━━━ RECORD SET ━━━
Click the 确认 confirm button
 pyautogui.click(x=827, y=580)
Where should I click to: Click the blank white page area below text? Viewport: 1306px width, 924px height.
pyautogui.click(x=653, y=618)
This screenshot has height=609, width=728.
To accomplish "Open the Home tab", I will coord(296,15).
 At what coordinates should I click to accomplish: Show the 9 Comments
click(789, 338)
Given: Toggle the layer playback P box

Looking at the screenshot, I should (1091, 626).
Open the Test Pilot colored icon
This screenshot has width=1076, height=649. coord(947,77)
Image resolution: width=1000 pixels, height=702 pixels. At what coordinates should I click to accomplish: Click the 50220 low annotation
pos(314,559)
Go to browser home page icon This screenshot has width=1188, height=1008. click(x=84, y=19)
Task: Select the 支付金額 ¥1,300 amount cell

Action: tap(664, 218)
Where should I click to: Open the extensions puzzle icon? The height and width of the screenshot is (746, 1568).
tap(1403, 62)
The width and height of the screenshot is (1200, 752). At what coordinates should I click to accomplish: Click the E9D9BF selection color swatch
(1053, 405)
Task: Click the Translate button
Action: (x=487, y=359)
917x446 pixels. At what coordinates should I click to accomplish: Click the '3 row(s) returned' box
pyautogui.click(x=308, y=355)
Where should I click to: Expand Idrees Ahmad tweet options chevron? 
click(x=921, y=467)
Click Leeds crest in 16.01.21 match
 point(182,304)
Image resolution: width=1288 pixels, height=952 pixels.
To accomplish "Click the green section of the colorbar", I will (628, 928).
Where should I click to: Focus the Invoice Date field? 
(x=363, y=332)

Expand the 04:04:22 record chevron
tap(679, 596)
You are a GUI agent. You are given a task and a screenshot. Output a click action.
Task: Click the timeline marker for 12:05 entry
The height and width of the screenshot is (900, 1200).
━━━
Please return each line of the data above in which the word "will" occurs.

To accomplish "Open the Home tab", I will coord(296,15).
To accomplish "Click the green section of the colorbar", I will (628, 928).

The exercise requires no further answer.